Covid-19 e ristorazione: uno studio

Gli adulti risultati positivi al Covid-19, rispetto a quelli negativi, hanno il doppio delle probabilità di riferire di aver cenato in un ristorante nei 14 giorni precedenti prima di ammalarsi.” riporta lo studio recente del Centers for Disease Control and Preventions (CDC).

Non solo ristoranti ma anche essersi recati in un bar/caffetteria pur mantenendo l’uso della mascherina in pubblico e senza essere stati a stretto contatto con pazienti infetti, hanno riferito i ricercatori.

Lo studio condotto a luglio ha preso in esame 314 adulti che stavano manifestando i sintomi del Coronavirus di cui 154 sono risultati positivi.

È stato somministrato un test in 11 diverse strutture sanitarie degli Stati Uniti studiando attentamente le risposte dei pazienti per comprendere se erano state adottate tutte le misure preventive anti Covid-19 durante le attività sociali (come recarsi ad un bar o in palestra).

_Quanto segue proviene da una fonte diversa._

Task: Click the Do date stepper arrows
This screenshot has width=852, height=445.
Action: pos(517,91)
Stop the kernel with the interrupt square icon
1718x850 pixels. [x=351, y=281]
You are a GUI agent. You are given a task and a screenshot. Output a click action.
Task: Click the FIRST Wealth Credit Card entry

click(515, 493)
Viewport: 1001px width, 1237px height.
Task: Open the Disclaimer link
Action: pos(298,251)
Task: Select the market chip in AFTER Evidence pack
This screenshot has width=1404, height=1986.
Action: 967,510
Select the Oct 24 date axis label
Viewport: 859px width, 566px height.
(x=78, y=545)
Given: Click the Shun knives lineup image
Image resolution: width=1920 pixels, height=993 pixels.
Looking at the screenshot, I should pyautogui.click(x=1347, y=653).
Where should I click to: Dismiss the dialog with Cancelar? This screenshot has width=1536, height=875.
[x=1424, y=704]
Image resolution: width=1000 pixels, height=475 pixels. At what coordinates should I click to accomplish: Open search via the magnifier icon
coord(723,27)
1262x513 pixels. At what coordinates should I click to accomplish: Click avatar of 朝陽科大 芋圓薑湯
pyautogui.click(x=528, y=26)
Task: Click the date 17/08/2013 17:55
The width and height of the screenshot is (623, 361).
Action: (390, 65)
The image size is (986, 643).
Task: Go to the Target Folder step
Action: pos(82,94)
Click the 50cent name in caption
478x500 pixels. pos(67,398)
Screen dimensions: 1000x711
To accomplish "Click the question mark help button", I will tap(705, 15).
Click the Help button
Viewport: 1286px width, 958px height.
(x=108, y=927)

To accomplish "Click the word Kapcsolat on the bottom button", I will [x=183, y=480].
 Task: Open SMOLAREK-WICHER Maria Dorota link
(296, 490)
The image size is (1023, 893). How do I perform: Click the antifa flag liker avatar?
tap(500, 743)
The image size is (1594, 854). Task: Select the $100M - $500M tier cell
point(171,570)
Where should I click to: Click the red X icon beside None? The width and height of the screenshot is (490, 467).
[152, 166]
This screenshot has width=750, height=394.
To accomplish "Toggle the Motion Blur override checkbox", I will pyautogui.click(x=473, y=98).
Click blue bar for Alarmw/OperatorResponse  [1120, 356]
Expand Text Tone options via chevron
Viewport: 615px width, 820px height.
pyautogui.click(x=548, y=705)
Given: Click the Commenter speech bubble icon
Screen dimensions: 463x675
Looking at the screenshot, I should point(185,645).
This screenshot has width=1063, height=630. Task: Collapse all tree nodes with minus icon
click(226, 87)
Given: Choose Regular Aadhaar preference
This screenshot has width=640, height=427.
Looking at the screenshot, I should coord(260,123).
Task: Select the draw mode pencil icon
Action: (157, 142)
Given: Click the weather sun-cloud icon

In una percentuale di circa il 70% sia coloro che sono risultati positivi che negativi si erano attenuti alle misure d’emergenza, quindi senza evidenti differenze.

Ad emergere però è stato un altro dato fondamentale: il 41% degli adulti risultati positivi ha riferito di aver avuto contatti con almeno una persona nota per avere il Covid-19.

Un’altra evidenza statistica ha messo in risalto che non ci sono differenze statisticamente significative tra coloro che erano positivi e negativi al Coronavirus che avevano frequentato negozi, ufficio, mezzi pubblici, riunioni religiose, palestre o riunioni a casa con meno di 10 persone.

Il punto cruciale resta comunque uno: le persone risultate positive avevano il doppio della probabilità di riferire di aver cenato in un ristorante nelle due settimane prima che iniziassero a presentarsi i primi sintomi, rivela lo studio.

I limiti dello studio

Il campione non risulta essere significativamente rappresentativo, questi dati sarebbero emersi comunque se i positivi rispondenti fossero stati di più?

Inoltre le domande sul pasto al ristorante non distinguevano se all’aperto o al chiuso.

I rapporti di esposizione nei ristoranti sono stati collegati alla circolazione dell’aria. La ventilazione e il flusso d’aria potrebbero influenzare la trasmissione del virus anche se sono state implementate le linee guida sull’uso delle mascherine e del distanziamento sociale”, affermano i ricercatori.

Considerazioni: è possibile utilizzare sempre la mascherina?

Appare evidente come in un ambiente ristorativo sia limitante dover utilizzare le mascherine, almeno per i commensali.

Le mascherine non possono essere utilizzate mentre si beve e si mangia mentre altre attività indoor come lo shopping includono l’utilizzo della mascherina costante” questa la risposta dell’Associazione dei Funzionari Alimentari e Farmaceutici.

Non si tratta di abbassare la guardia quanto di continuare a mantenere la distanza sociale all’interno e all’esterno degli ambienti ristorativi, ricordando di mettere in atto tutte le raccomandazioni dettate dalle linee guida (distanziamento sociale, mascherina e uso del disinfettante) tenendo a mente d’indossare la mascherina anche tra uno spostamento e l’altro all’interno dei ristoranti, bar/caffetterie.